Seninle ilk karşılaşmamızı ve tanışmamızı tam olarak
hatırlamıyorum ama bana anlatılanlara göre ben çok küçük yaşlardaymışım.
Seninle tanışmamız ise benim isteğim dışında gelişen
bir olay şeklinde olmuş. Hatırladığım kadarıyla toprak yeme gibi kötü bir
alışkanlıktan kurtarmak için beni seninle tanıştırmışlar.
Kötü bir alışkanlığı gidermek için seninle tanışmamızı
sağlamaları ise çok ilginç bir olay aslında.
Kuzuyu kurda teslim ettiklerinden habersizce ikimizin tanışmasını
sağlamışlar. Ne derece doğruysa toprak yeme alışkanlığımı sen
bıraktıracakmışsın. Hastalığımın dermanı sendeymiş, beni sen tedavi
edecekmişsin. Ne kadar doğru bilemiyorum, ancak hafızamda kalan hatıralar bu
şekilde. Hatırladığım bu olay aklıma geldikçe ve hatırladıkça gülümsüyorum.
İlk tanıştığımızda ben senden çok ama çok küçüktüm.
Sen ise benden oldukça çok büyüktün.

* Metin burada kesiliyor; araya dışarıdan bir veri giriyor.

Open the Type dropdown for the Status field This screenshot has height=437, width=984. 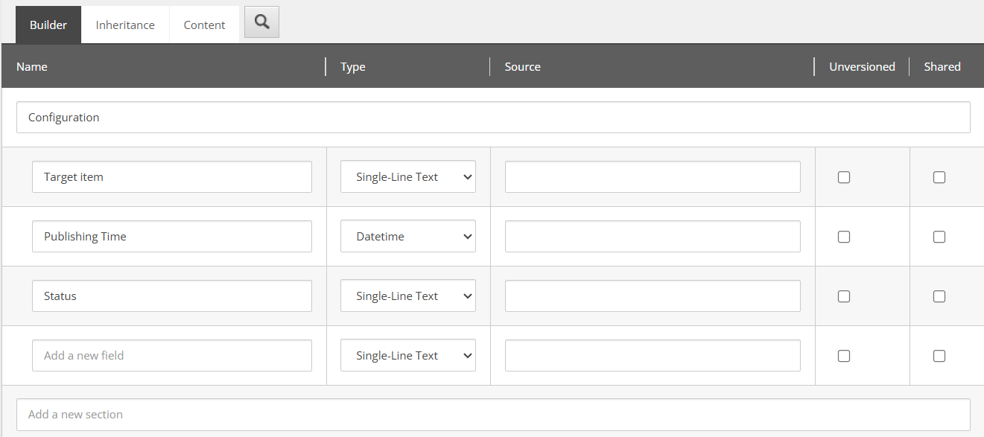coord(407,296)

Senin yaşının ne kadar olduğunu bilmeme
imkân yoktu o zamanlarda. Seninle tanışan ve birlikte olan ilk kişi ben değildim
elbette, sonuncu da olmayacaktım. O zamanlar bunu bu kadar detaylı düşünecek
yaşta değildim tabi ki.
Tanıştıktan sonra ne kadar süre görüştüğümüzü ve
birlikte olduğumuzu tam hatırlamıyorum. Küçük olmam nedeniyle aramızdaki
diyalogun nasıl olduğunu ve ne derece ilerlediğini de net olarak tam hatırlayamıyorum.

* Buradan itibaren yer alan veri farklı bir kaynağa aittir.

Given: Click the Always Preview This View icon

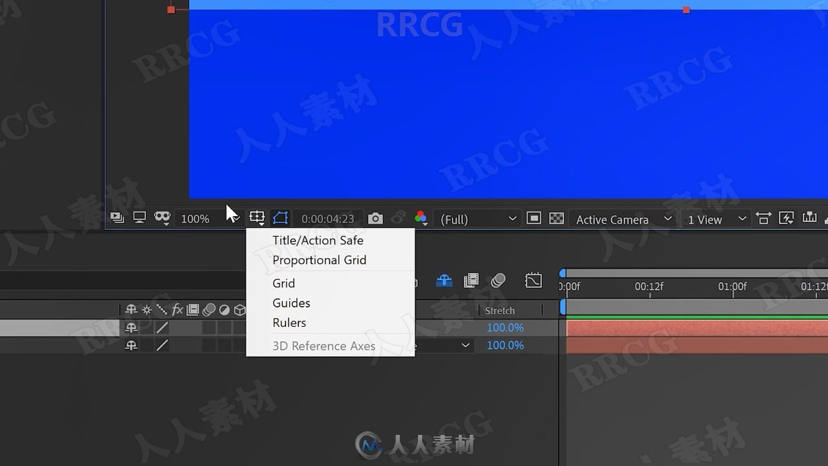Looking at the screenshot, I should coord(117,218).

Hatta seninle birlikteyken de neler hissettim, neler hissetmedim onu da hatırlayamıyorum.
Bu arada toprak yeme alışkanlığım kesilmiş, ancak bunun seninle ilgisi olup
olmadığını kimse tam olarak hatırlamıyor. Böyle bir tedavi özelliğinin olduğunu
da tahmin etmiyorum aslında.
Seninle tanışmamız böyle başlamış kısacası. İlk
tanışmamızdan ve diyalogumuzdan bir süre sonra aramızda bir kopukluk yaşadık. Bir
kaç yıl geçene kadar bir daha karşılaşmadık. En azından ben öyle hatırlıyorum. Aramızda
ki kopukluğun süresi galiba yedi veya sekiz yaşlarıma kadar sürdü.
İkinci karşılaşmamızda ve birlikte olmaya
başladığımızda seninle samimiyetimizi biraz daha ilerlettik. İlk başlarda haftada
bir, on günde bir buluşmaya ve diyalogumuzu sürdürmeye başladık.
Zamanla seninle olan samimiyetimiz o kadar çok
ilerledi ki seninle buluşmadığımız gün yok gibiydi artık. Buluşamadığımız
günlerde ya da saatlerde benim için ölüm gibiydi. Her an aklımda sen vardın.
Seni düşünüyor, seni arıyor ve sana kavuşacağım anın sabırsızlığı ile saatleri
kovalıyordum.
Her sabah evden çıkar çıkmaz koşar adım seninle
buluşmaya gelirdim. Koşar adım gelirdim diyorum ya bakma yüreğim sana koşsa da
bedenim koşamazdı bacaklarımdaki engellilik nedeniyle. Beni sana ulaştıran,
seninle buluşturan arkadaşlarımdı. Onlar olmasa seninle buluşmalarımız pek
kolay olmayacaktı. Beni sana kavuşturan arkadaşlarım da bizi baş başa bırakıp
kendi sevdikleriyle ilgilenirlerdi.
Buluşmalarımız önceleri tenhalarda aile büyüklerinin ve
tanıdıkların görmeyeceği kuytu köşelerde başladı. Bu buluşmalarımız iki firari
kaçak insanın buluşması gibiydi. Mecnun’un Leyla’sına kavuşmayı arzuladığı gibi
sana kavuşmayı arzular ve o arzularla çıldıracak hale gelirdim.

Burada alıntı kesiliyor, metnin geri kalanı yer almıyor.